--- INPUT DATA ---

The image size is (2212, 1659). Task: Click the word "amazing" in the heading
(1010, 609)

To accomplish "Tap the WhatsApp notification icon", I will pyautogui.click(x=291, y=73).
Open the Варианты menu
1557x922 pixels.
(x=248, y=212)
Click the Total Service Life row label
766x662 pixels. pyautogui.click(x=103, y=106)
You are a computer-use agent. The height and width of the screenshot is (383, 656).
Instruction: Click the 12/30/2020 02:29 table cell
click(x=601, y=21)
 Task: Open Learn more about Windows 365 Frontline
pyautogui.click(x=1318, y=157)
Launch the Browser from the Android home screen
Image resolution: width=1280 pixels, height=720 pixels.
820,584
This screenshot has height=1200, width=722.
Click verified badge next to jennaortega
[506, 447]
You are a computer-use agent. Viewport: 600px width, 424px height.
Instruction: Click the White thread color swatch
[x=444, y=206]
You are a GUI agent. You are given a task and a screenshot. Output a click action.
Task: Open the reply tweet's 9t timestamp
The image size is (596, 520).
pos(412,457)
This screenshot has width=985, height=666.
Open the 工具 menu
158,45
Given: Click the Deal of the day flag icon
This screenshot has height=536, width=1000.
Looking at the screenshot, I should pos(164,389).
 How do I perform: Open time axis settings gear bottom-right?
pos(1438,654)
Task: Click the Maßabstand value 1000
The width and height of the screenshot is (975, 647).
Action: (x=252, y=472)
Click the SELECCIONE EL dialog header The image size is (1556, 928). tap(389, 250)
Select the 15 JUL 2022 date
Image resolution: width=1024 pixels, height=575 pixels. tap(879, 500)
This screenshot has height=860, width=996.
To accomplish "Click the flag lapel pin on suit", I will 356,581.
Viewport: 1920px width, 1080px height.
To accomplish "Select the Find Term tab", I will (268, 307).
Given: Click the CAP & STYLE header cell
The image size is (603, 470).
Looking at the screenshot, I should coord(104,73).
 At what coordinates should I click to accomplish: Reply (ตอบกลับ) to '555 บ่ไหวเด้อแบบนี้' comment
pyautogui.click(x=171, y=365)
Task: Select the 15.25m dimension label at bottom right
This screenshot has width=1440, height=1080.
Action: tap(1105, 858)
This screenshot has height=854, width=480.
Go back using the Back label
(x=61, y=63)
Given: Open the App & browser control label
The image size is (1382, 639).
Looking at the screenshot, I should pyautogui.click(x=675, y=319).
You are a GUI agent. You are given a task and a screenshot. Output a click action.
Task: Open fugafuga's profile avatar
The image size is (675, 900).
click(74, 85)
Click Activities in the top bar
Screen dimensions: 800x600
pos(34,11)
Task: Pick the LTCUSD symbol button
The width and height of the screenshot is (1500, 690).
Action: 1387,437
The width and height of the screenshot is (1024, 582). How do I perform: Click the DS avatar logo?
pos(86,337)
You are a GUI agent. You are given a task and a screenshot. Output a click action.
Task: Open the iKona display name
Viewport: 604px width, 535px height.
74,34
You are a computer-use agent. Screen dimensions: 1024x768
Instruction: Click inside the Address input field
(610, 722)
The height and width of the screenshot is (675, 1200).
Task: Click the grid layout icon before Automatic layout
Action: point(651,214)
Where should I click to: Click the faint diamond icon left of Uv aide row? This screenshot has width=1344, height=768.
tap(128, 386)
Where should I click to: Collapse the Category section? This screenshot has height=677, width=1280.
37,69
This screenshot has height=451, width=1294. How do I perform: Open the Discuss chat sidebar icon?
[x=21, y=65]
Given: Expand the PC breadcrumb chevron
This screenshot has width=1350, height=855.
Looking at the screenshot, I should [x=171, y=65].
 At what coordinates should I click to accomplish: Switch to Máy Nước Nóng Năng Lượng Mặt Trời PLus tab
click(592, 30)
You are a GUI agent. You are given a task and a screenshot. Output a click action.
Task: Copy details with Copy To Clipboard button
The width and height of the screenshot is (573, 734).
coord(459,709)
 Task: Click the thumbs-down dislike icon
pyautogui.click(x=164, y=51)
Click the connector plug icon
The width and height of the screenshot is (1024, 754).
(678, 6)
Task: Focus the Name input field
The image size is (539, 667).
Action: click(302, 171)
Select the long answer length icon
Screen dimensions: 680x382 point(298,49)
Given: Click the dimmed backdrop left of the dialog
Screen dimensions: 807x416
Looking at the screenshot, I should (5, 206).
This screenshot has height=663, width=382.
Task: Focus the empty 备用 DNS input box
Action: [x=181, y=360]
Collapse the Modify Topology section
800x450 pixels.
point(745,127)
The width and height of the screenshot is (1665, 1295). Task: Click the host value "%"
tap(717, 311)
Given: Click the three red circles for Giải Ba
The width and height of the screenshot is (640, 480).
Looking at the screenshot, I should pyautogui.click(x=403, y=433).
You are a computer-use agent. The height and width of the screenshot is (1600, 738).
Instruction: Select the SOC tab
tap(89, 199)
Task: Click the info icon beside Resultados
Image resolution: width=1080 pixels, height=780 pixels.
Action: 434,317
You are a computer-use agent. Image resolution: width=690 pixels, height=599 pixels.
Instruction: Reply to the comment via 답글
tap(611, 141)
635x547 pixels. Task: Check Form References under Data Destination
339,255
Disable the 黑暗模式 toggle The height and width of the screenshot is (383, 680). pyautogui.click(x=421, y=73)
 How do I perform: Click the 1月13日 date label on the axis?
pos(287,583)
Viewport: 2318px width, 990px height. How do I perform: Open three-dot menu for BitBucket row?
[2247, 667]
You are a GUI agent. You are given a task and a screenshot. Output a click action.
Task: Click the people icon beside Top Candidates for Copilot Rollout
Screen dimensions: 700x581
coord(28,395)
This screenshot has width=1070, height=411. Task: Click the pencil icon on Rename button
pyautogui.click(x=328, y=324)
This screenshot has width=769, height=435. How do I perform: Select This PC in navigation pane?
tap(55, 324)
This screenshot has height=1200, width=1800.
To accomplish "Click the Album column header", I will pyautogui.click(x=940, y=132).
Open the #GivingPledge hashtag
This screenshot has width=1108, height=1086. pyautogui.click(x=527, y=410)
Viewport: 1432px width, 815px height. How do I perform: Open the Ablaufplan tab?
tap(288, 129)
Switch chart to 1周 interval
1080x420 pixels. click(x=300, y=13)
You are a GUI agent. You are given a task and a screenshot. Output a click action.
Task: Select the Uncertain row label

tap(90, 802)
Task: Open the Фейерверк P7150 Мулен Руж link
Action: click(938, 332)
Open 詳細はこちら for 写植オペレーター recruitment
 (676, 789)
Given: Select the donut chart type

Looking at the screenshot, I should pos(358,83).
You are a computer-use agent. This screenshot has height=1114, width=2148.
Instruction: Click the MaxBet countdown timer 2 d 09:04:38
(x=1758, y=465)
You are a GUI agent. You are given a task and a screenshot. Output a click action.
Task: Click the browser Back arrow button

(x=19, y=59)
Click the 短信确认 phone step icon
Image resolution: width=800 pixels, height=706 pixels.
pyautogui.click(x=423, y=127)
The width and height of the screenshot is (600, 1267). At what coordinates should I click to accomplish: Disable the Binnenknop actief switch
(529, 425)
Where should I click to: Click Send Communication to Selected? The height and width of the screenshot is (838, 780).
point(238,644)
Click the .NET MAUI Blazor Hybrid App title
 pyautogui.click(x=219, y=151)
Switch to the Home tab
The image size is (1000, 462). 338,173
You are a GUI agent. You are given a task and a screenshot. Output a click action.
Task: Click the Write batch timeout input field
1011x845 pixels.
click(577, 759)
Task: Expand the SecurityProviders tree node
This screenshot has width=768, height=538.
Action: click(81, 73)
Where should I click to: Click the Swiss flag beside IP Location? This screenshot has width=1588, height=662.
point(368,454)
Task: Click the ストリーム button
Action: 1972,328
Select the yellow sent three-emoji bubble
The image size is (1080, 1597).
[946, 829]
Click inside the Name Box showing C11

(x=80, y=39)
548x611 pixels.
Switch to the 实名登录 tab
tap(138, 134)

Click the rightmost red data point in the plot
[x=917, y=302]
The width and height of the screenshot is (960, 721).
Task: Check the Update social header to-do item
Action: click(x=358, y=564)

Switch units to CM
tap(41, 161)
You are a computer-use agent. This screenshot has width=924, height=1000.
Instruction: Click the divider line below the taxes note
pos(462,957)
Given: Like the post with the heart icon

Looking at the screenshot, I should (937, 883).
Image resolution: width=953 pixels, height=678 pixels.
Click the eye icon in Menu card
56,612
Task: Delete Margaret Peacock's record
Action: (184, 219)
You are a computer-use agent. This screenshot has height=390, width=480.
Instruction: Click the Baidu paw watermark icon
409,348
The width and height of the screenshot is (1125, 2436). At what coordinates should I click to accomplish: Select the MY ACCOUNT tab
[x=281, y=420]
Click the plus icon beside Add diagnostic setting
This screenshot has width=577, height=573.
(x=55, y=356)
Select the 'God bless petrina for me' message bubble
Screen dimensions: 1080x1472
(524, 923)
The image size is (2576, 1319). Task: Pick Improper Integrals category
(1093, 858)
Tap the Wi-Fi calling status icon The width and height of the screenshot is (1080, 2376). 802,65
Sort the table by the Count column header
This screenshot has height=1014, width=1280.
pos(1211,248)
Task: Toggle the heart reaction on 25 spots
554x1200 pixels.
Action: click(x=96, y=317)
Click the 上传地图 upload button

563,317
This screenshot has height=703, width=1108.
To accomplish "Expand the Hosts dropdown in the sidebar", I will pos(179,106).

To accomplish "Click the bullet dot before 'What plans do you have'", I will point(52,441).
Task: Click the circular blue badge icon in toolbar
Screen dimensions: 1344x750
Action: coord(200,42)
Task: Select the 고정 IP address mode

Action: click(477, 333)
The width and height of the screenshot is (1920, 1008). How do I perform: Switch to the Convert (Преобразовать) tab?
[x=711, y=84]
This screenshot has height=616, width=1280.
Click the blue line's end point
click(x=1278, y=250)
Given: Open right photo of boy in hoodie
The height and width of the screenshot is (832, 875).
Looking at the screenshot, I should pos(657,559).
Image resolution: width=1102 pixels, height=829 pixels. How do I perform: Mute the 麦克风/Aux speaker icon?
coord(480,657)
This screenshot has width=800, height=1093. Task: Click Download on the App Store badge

---

EXERCISE DETAILS: State how many lines of the records above contain the word "will", and give only that number.

TASK RESPONSE: 6